[Book Review] The Do It List

The Do It List / Jillian Stone

Gracie Taylor-Scott is a blistering talent in the advertising field, throwing her life into her work and helping raise her young niece while her widowed brother-in-law works late shifts in the emergency room.  It doesn't leave much time for a personal life or dating, but that works just fine for her, a nice shield between her, intimacy, and emotional scars.

Then she ends up trapped in an elevator with the gorgeous company transfer Bradley Craig during a power-outage on their way to an after-hours work party.  Trapping in a dark box raises some fears and opens some chinks in her personal armor, and some serious sparks fly.

What started out as a fear-fueled fondle opens the door to satisfying their own "do it" lists, erotic encounters with no strings attached.  But is it just chemistry between them, or something more?  And can they find the right balance to stay on top of their professional game while dealing with their emotional pasts?


The Do It List is a contemporary romance that gets all sorts of hot and heavy, with some intense emotional honesty.

In some ways I'm definitely the wrong audience for this book.  There's so much attention paid to high end and expensive fashion that literally means nothing to me.  The amount of cash the characters drop on clothing and accessories is literally mind-boggling to me.  I suppose historical romance often has equivalent amounts spent - but not in such familiar or identifiable amounts of currency.  They're not so rich that expense is no objection, but they definitely pull in a salary that's beyond my conception.

Bradley is made up to really be an ideal guy.  Potential family man, good with kids, protective, adoring, and finds Gracie sexy no matter what or when.  He's adventurous, patient, understanding, focused on her pleasure, and ever ready.  He even volunteers to buy tampons for her.  There's a period sex scene that you'll either love for Bradley's unlimited affection and attraction to Gracie, or be squicked out by period cunnilingus.

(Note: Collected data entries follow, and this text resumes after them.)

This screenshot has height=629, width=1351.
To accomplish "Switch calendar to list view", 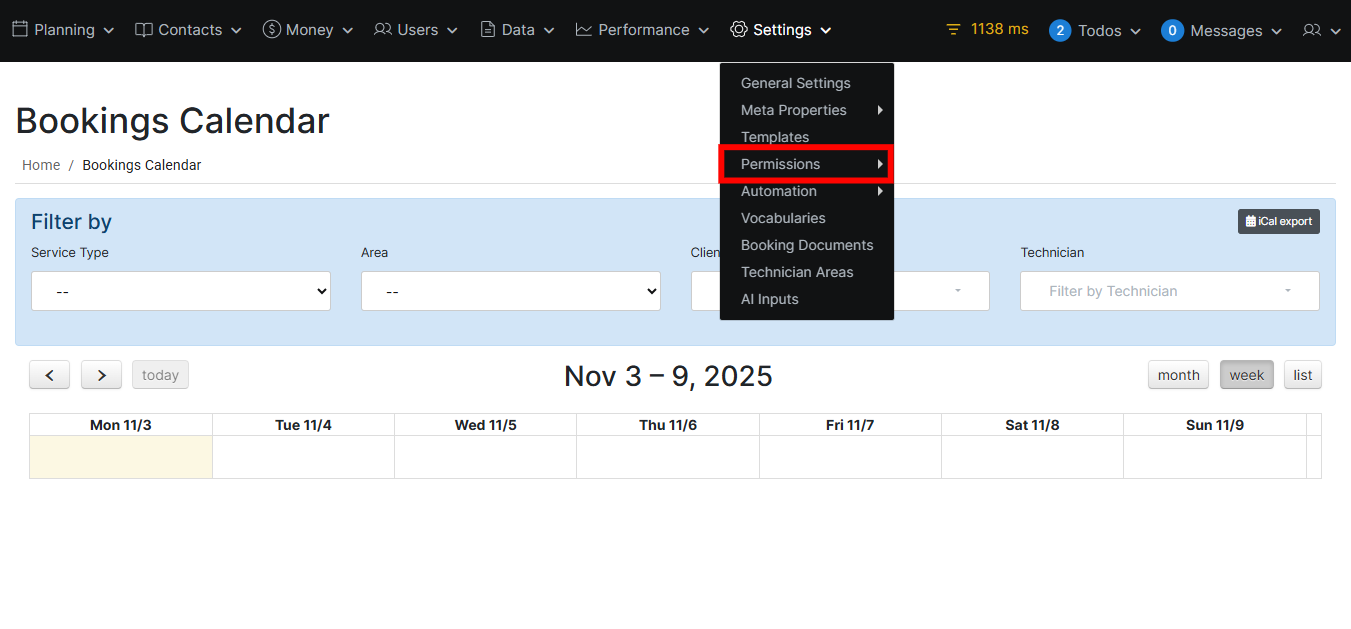I will [1302, 375].
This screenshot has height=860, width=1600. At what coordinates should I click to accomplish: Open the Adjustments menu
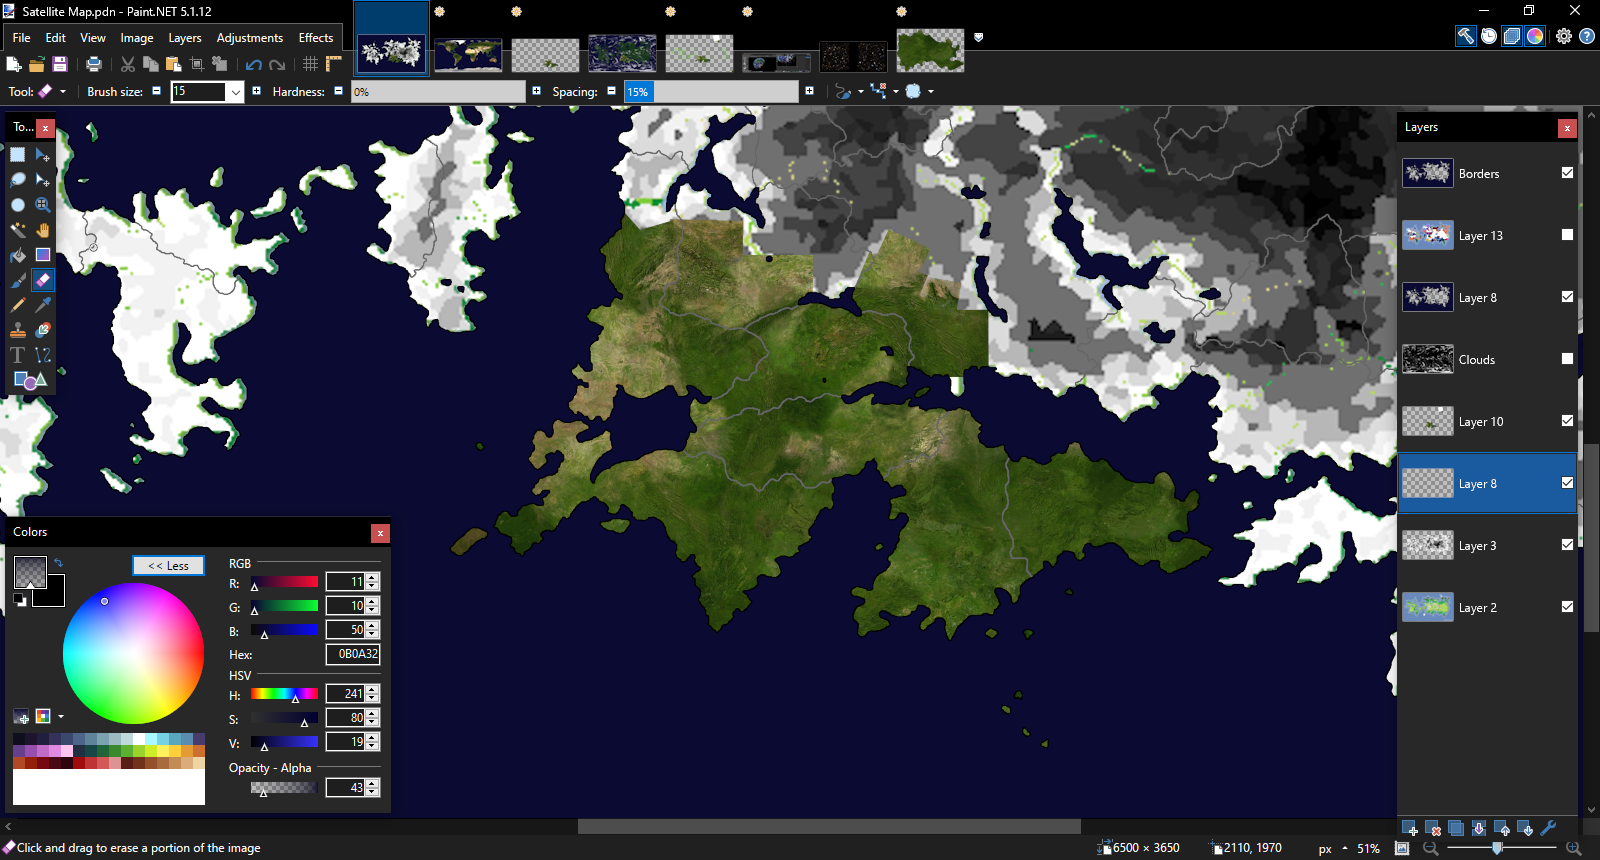250,38
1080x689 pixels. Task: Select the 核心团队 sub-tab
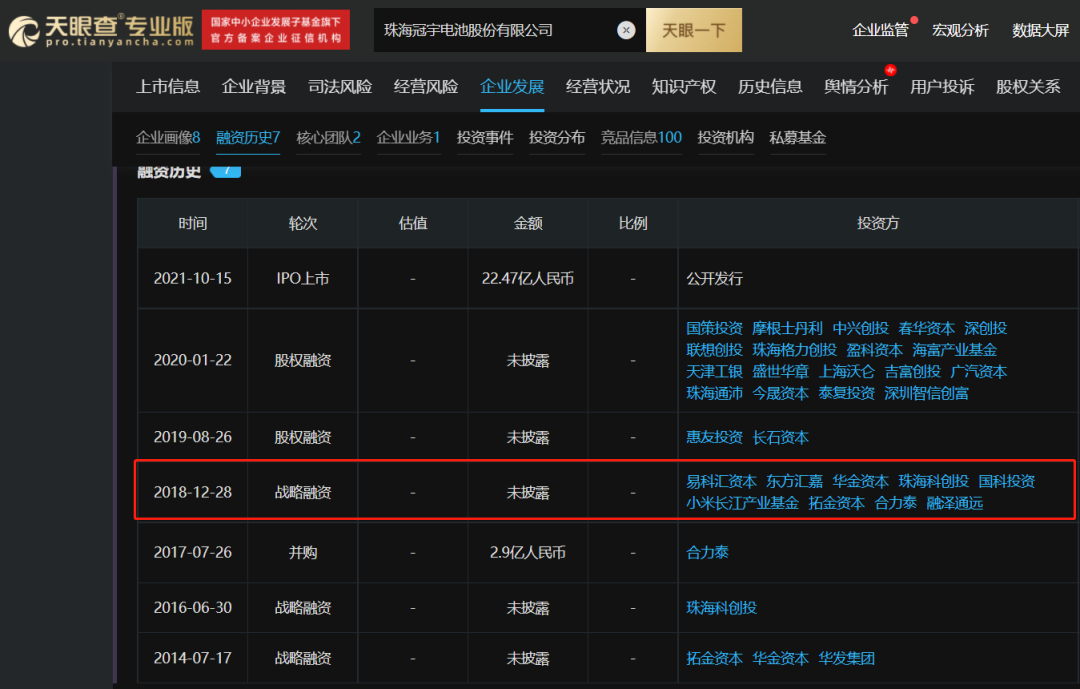(329, 138)
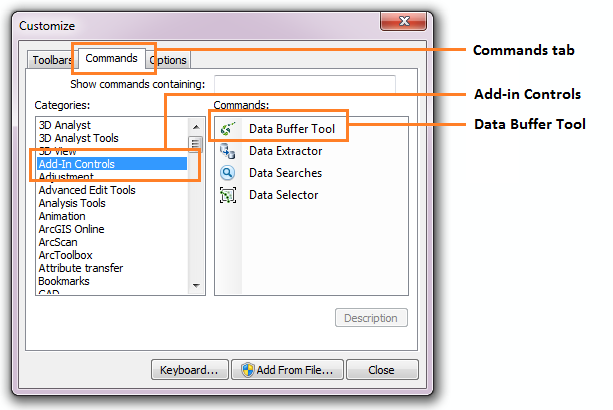Switch to the Toolbars tab
The width and height of the screenshot is (613, 410).
point(52,60)
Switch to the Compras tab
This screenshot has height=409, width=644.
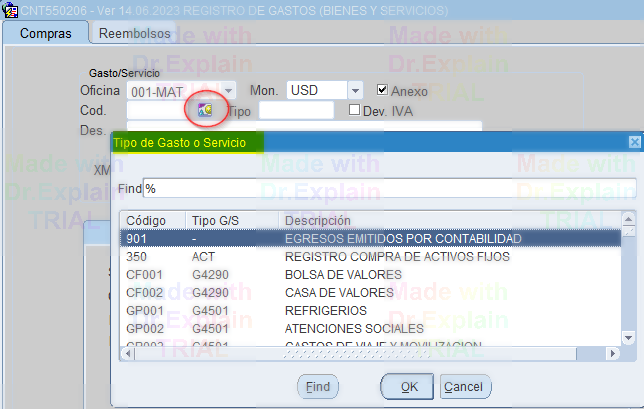pos(46,33)
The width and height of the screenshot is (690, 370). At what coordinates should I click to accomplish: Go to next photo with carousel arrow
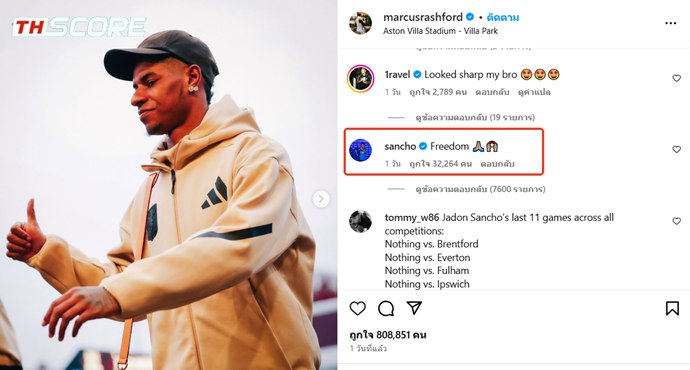point(321,199)
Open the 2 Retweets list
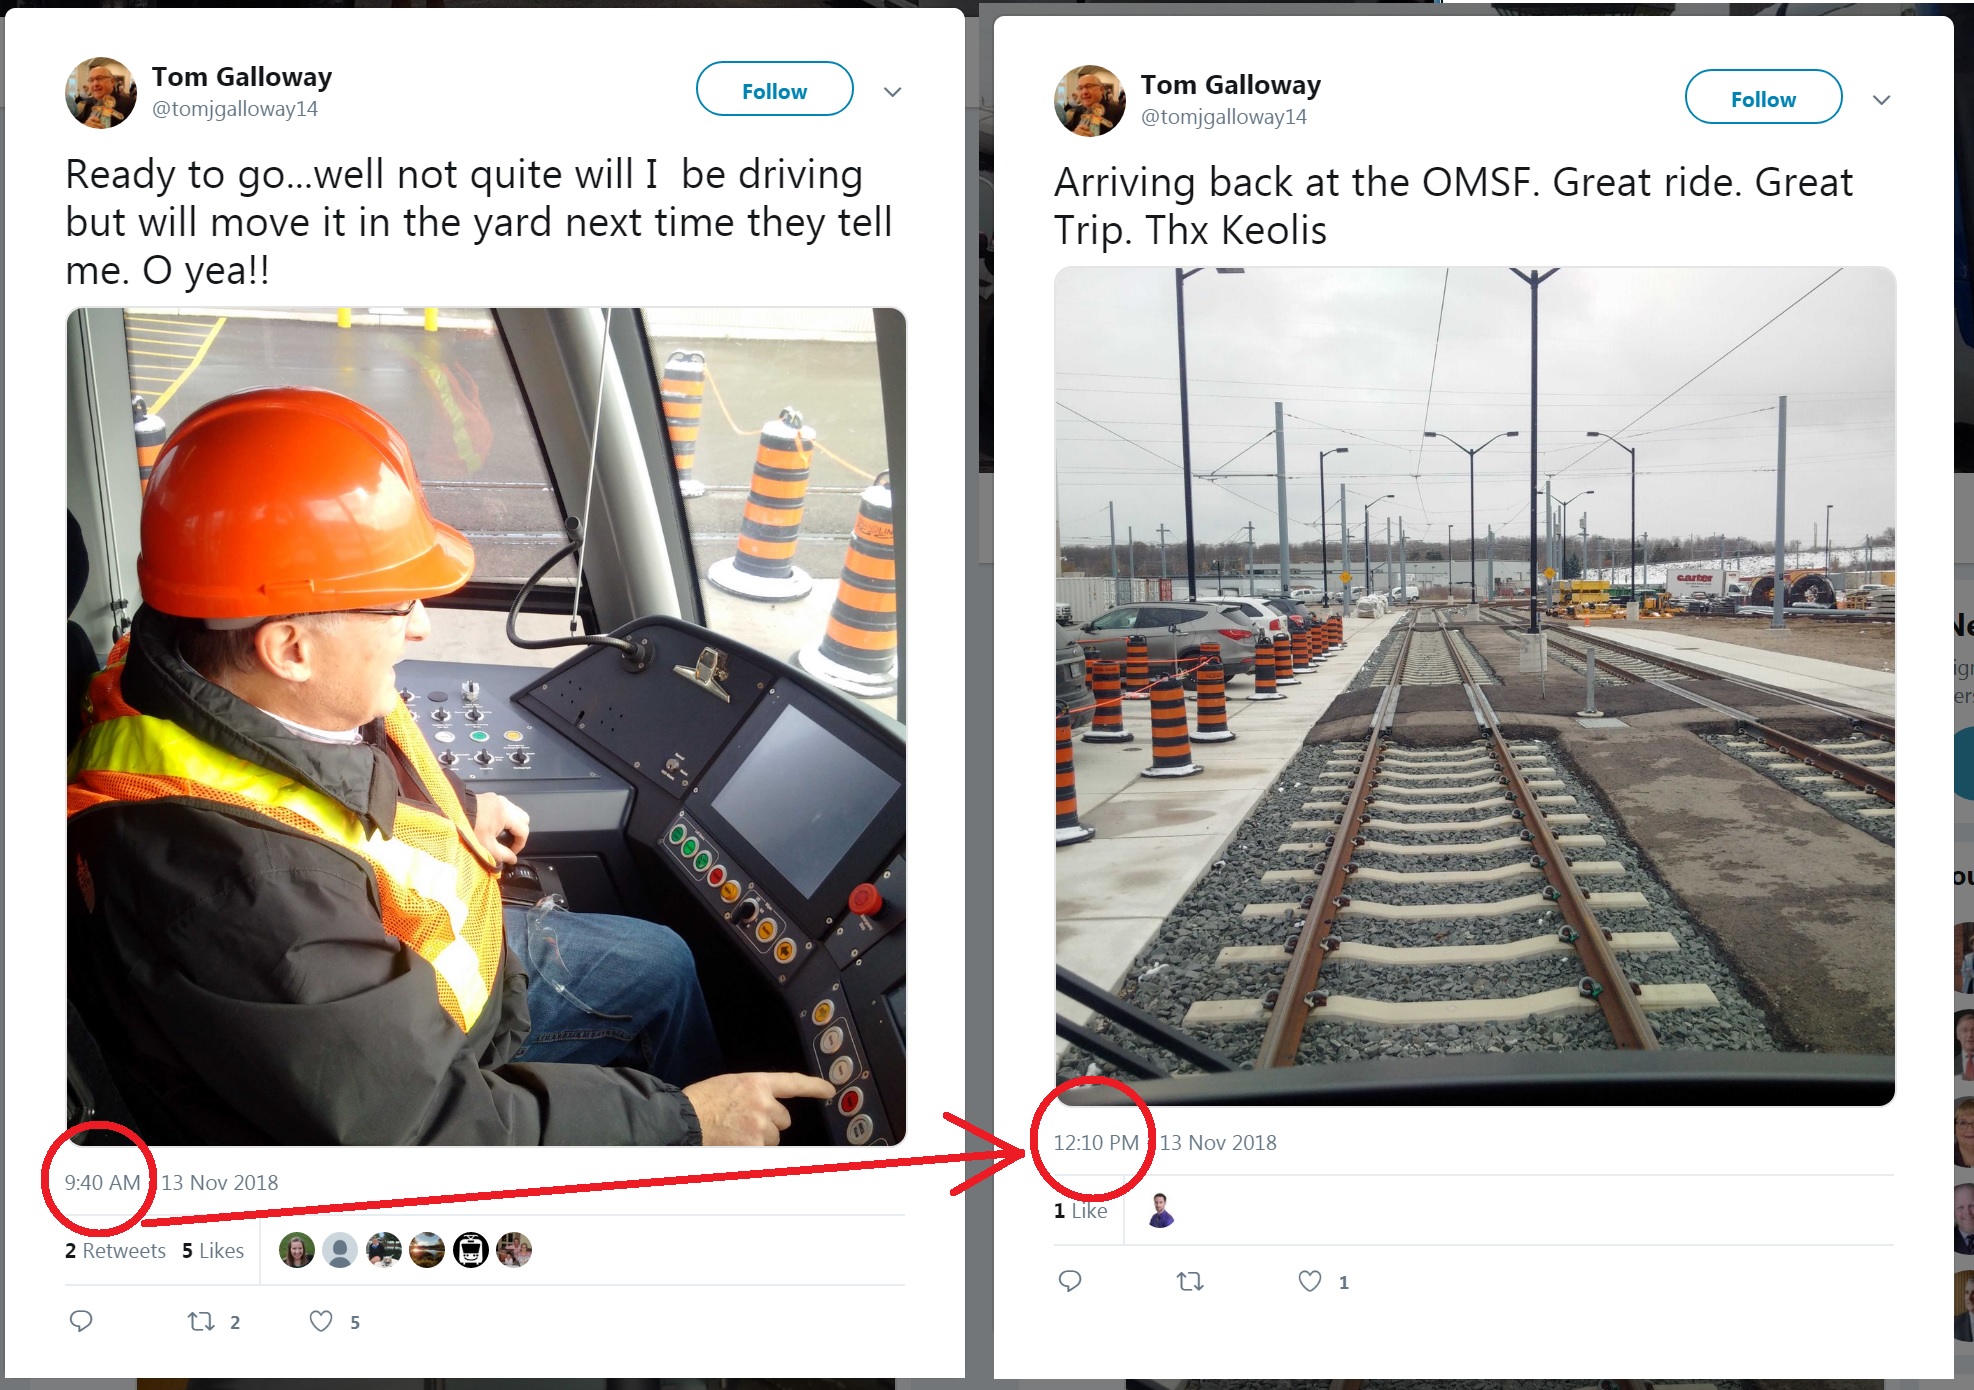Viewport: 1974px width, 1390px height. click(x=115, y=1251)
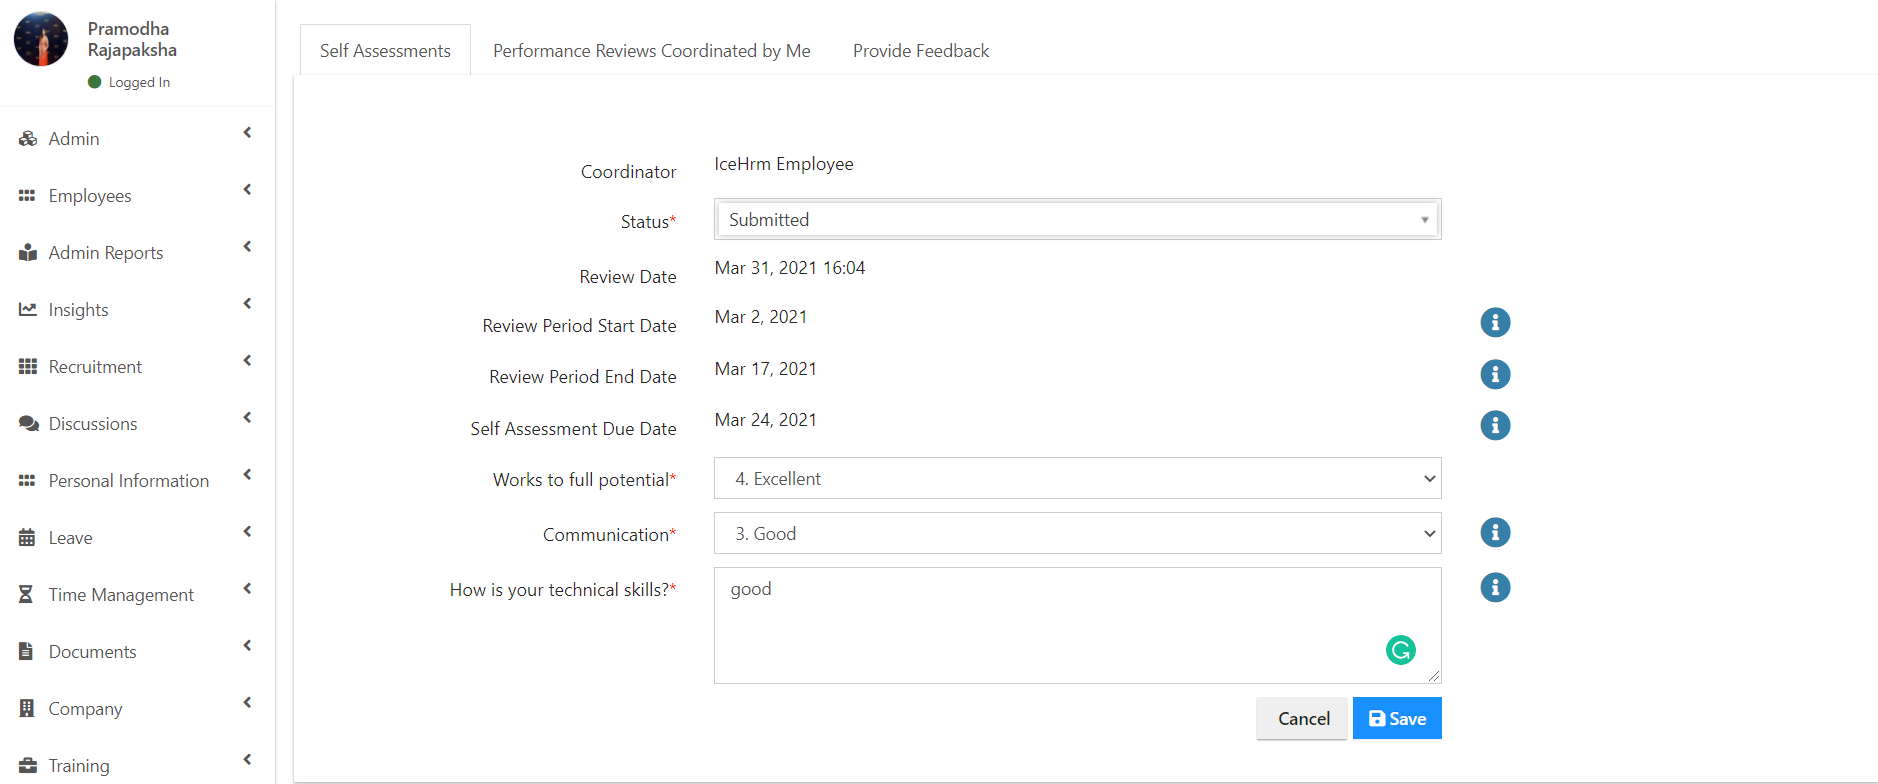Screen dimensions: 1878x784
Task: Click the info icon next to Communication
Action: point(1495,532)
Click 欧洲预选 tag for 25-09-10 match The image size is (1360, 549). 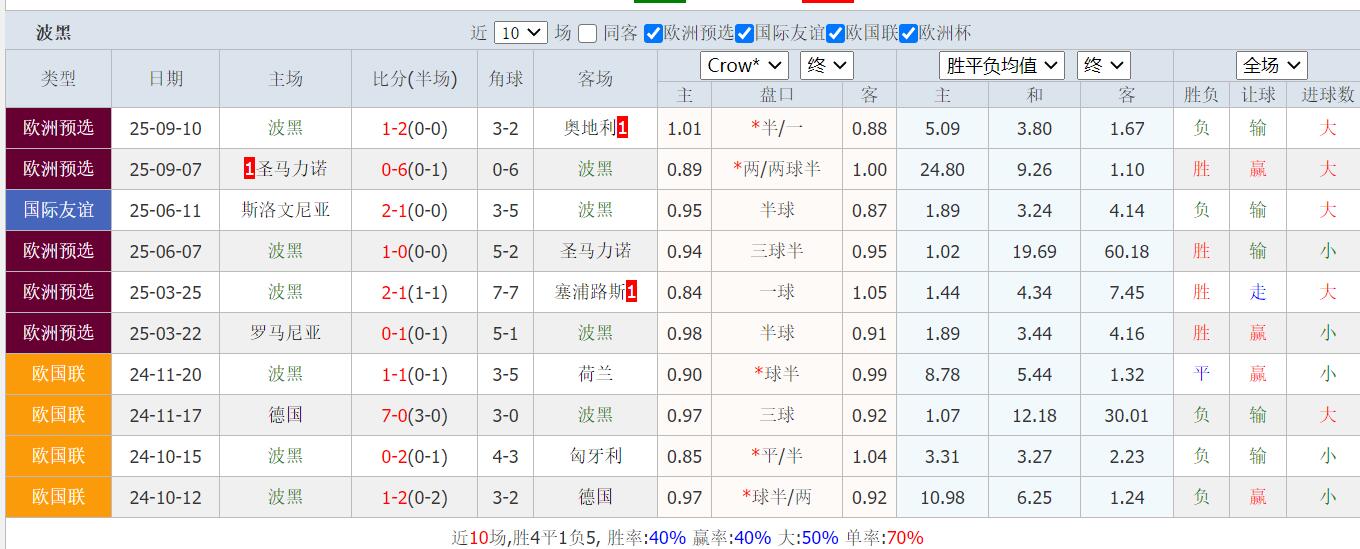click(58, 128)
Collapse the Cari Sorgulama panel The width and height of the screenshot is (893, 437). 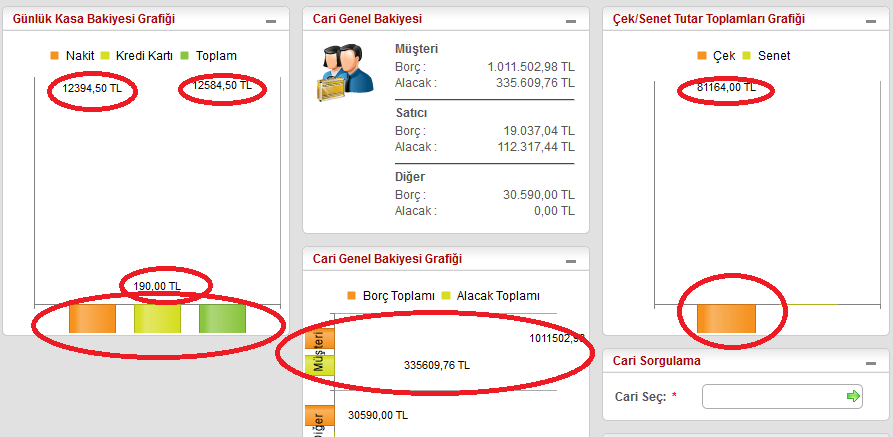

The Do It List also deals with college/fraternity rape with surprisingly, and depressing, frankness.  The encounter is something in the past, and relayed through a retelling memory, rather than as a violent present.  The emotional trauma and scarring is realistic, as is the sheltering that often happens when the assaults are perpetuated by the wealthy or happen within the grounds of a campus or organization.

Advanced Reader Copy copy courtesy of Netgalley; differences may exist between uncorrected galley text and the final edition.